Paying of debt is tedious. It’s like losing weight. You enjoyed that meal last week, but you don’t really want to spend your Sunday at the gym to work it off. Yet, if you don’t, things will get worse, and soon you’ll be overweight.
So let’s tackle your debt, one step at a time.
Step 1: Reduce the interest on your debt
You owe a certain sum of money, and we will see later what we can do about that, but for now, let’s try to lower our monthly payments by reducing the cost of our debt.
Make a list of all your debt:
- Credit cards
- Car loans
- Student loans
- Personal loans
And next to it write down the interest rate you are paying on said debt. It might look like:
- Credit card A 19.9%
- Credit card B 12%
- Student loan 6.9%
- Mortgage 4.3%
Your priority is to reduce the interest you are paying on your debt. A $1,000 balance over 12 months at 19.9% is costing you a whopping $199! Look for a 0% balance transfer and move all your credit card balances over there. If your credit score is too low for that, try calling your credit card company and let them know you would like your rate lowered, because paying off your debt is becoming increasingly difficult. Lowering the rate will be cheaper for them than chasing a customer in default so they might oblige.
Step 2: Reduce capital payments on your debt
Doing so will likely lengthen your debt repayment period, so that should be an option only if your current payments are too hard to honor. Unless you had a grace period on that 0% balance transfer. In which case, you should pretend like you are making the repayments, and put the money on a high yield savings account in the meanwhile, so it earns a little bit of interest for you.

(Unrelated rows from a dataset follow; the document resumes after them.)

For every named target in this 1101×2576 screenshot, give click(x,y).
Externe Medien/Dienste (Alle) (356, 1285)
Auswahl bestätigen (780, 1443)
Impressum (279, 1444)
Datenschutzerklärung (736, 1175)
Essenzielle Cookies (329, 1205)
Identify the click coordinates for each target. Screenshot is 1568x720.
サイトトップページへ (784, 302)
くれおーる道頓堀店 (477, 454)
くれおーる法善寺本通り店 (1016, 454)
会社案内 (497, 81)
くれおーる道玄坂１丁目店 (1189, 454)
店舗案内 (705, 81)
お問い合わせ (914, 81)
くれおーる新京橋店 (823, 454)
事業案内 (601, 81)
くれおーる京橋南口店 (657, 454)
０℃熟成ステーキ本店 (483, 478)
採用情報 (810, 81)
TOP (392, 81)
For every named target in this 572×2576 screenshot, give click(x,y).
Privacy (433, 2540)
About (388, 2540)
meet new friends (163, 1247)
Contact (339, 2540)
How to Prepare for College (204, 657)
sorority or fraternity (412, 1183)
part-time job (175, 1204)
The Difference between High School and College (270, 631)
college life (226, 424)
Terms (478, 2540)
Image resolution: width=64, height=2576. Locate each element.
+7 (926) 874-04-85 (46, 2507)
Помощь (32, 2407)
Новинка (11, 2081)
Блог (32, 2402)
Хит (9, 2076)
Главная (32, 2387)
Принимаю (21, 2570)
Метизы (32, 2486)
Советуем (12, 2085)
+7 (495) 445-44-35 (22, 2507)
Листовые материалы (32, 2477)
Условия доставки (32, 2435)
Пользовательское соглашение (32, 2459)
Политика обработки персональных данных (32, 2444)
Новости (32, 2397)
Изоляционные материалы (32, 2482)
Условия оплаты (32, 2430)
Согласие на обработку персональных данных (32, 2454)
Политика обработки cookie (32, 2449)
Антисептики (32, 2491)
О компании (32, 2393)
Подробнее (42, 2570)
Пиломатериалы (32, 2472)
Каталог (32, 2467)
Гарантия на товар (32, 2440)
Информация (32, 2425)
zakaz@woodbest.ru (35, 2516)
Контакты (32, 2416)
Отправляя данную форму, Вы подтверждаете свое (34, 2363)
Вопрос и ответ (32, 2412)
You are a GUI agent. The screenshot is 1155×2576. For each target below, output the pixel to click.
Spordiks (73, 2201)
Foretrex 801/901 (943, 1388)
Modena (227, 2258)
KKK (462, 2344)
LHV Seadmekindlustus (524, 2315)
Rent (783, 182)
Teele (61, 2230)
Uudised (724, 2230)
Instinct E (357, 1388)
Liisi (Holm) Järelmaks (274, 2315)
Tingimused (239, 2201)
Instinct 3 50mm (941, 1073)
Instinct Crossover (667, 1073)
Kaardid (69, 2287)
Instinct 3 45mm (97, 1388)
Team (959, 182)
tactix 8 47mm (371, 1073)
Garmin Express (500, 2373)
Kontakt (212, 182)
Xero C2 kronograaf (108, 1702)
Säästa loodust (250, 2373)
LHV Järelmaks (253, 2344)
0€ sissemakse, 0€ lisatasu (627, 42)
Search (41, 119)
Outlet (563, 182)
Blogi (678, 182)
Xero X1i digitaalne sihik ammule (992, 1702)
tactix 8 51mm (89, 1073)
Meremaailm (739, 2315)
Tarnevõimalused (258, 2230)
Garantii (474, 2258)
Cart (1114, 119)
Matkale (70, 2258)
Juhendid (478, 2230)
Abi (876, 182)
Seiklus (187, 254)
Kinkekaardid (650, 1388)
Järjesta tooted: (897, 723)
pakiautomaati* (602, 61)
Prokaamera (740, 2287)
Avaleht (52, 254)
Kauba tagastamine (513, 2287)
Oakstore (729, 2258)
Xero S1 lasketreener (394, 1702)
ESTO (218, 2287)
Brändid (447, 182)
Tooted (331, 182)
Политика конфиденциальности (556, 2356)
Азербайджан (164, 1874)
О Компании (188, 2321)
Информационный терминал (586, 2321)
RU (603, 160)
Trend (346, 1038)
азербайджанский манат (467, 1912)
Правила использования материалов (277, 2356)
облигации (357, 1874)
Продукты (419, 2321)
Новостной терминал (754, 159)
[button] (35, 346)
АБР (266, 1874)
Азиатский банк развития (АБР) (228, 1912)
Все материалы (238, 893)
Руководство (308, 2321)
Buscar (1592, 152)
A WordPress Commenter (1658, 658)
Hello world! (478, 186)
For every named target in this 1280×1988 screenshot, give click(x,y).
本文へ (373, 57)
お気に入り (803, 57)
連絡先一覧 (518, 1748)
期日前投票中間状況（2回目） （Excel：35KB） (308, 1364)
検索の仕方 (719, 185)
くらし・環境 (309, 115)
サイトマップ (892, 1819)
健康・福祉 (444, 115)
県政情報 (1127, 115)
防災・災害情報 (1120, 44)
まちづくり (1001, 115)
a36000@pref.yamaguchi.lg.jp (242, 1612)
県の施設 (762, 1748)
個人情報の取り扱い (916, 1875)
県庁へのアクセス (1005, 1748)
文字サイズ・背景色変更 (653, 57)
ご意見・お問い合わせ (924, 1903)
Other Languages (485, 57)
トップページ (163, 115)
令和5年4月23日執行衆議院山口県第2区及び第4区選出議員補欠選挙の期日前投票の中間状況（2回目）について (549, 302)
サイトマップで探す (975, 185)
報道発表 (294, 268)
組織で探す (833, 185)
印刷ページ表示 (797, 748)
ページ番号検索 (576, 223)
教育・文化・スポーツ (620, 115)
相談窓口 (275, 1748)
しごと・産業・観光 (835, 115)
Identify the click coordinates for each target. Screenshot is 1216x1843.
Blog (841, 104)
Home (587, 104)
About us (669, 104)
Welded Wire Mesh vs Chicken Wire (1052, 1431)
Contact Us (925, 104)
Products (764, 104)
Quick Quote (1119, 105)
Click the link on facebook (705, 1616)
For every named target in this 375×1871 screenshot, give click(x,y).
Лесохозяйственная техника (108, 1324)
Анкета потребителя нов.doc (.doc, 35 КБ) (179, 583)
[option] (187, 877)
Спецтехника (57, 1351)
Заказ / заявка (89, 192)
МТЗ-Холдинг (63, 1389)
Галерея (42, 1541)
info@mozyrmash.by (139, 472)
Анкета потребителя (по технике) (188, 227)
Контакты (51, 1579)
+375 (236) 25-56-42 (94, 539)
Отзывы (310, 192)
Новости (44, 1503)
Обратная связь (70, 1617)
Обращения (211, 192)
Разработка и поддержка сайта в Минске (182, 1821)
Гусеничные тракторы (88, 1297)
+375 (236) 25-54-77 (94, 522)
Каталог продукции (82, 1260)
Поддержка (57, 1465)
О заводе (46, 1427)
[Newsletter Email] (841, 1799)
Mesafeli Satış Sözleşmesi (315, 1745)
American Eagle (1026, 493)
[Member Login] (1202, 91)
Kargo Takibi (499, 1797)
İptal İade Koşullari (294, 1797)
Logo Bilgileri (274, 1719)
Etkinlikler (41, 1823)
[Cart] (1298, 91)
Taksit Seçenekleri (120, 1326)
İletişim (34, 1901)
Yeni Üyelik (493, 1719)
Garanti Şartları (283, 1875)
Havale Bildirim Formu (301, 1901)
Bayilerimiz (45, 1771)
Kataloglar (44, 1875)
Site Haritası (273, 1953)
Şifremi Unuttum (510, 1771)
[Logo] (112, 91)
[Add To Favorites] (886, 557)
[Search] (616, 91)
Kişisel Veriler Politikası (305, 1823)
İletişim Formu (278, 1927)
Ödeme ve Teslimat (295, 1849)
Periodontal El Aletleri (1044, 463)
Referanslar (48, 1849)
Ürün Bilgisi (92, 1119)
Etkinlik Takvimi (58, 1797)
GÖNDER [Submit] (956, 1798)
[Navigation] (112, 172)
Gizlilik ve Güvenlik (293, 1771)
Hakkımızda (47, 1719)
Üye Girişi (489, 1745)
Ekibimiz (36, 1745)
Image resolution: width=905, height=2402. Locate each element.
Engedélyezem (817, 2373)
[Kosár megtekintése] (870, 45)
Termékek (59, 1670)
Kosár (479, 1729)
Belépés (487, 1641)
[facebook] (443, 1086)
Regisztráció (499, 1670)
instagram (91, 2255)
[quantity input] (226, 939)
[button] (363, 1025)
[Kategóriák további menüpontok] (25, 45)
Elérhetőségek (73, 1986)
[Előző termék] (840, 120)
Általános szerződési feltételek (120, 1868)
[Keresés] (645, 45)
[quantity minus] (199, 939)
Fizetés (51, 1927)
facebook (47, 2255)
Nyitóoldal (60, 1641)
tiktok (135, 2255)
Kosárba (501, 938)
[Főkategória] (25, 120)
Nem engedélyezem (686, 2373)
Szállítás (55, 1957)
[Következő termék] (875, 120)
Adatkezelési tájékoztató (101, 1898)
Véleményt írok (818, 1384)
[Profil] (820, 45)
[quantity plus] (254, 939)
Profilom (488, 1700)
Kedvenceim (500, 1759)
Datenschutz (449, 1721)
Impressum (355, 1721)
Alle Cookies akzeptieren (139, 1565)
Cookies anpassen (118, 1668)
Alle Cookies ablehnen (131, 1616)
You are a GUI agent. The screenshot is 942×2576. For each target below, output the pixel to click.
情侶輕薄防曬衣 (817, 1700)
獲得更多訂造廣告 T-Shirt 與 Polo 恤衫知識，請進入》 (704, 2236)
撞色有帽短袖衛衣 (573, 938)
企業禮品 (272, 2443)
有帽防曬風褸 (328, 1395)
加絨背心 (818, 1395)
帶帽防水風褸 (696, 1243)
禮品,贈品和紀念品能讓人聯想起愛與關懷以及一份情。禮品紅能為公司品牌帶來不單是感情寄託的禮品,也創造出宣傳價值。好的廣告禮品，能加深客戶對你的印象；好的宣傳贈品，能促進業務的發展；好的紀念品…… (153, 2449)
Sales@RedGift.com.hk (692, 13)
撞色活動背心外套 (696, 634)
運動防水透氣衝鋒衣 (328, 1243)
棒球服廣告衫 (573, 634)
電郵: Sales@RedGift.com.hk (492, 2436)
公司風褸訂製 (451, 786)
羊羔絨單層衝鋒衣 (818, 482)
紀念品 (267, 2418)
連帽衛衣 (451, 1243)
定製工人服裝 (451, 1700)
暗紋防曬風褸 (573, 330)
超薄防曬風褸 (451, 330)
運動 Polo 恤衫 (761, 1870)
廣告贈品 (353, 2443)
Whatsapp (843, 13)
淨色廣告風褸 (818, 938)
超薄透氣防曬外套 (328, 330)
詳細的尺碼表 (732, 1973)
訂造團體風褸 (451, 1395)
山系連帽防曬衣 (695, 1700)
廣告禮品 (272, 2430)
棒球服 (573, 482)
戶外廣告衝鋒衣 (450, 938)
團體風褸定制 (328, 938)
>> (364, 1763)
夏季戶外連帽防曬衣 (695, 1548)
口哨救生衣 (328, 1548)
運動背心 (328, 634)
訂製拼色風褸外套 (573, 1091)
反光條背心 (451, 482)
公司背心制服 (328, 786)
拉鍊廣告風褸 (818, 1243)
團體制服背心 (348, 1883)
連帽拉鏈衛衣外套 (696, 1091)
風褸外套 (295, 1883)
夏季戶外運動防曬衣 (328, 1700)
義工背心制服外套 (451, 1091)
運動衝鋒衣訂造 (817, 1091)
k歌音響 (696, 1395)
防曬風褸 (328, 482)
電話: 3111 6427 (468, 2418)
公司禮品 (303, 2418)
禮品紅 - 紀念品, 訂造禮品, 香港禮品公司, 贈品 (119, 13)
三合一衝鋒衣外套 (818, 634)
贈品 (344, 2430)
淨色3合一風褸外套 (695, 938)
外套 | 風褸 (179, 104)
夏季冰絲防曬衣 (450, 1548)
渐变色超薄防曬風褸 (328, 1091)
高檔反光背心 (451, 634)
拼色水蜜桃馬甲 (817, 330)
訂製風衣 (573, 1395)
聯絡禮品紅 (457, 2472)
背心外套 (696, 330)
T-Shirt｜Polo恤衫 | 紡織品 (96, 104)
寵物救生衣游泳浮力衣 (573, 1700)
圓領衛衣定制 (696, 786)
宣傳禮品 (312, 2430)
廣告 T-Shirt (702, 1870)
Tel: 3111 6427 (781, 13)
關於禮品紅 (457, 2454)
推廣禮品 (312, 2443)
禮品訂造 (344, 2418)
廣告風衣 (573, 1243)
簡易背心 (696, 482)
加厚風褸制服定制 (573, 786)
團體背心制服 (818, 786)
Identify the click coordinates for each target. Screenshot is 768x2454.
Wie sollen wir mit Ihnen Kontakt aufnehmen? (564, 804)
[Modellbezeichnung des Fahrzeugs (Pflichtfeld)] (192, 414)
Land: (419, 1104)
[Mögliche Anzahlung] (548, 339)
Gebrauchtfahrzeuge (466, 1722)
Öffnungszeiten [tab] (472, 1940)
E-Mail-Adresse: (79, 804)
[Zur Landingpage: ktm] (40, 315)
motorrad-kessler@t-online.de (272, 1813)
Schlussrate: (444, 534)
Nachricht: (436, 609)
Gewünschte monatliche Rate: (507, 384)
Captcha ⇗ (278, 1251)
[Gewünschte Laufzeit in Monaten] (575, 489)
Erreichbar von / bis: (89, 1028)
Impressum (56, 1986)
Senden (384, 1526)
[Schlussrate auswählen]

Remember to put a date in your calendar for when your 0% deal is over, to pay the full balance, or it will revert to a super high rate. That is how companies make money. If you are still short, make another 0% transfer.
Step 3: Refinance your mortgage
Refinancing your mortgage is one of these “big wins” that won’t take a lot of time and can save you thousands of dollars over the life of the loan. A quick online search will tell you what the current rates are depending on your credit, and then a mortgage repayment calculator will tell you what your new payments will be.
Like with credit cards, if you keep your mortgage payments the same, you will be overpaying a little every month, and can shave months or even years off the life of your loan by doing so.
When refinancing, you might be tempted to open another line of credit to pay off your credit card balance. The catch is, you are switching from unsecured debt to secured debt. That means if you don’t pay your line of credit, your creditors can sell your house. If you don’t pay your credit card, the debt is not secured against an asset.
So now that you are aware of the risks, that might be worth considering if you were unable to get a 0% balance transfer.
Step 4: Refinance your other debt
Refinancing your student loans and other kinds of debt can be done over the same term, for a lower interest rate, or over a longer term, in order for you to have some breathing room in your budget thanks to lower payments. BUT if you go for a longer term, the final amount you’ll end up paying will probably be higher than the original loan figure.
So make sure you understand what the implications are before you sign anything. You can refinance all your loans together, also known as debt consolidation, or go on a per case basis with each lender.
All these steps are pretty straightforward and can not only save you a bunch in interest, but also lower your payments and help your cash flow right now. Even if you are able to make your current payments, why pay more in interest?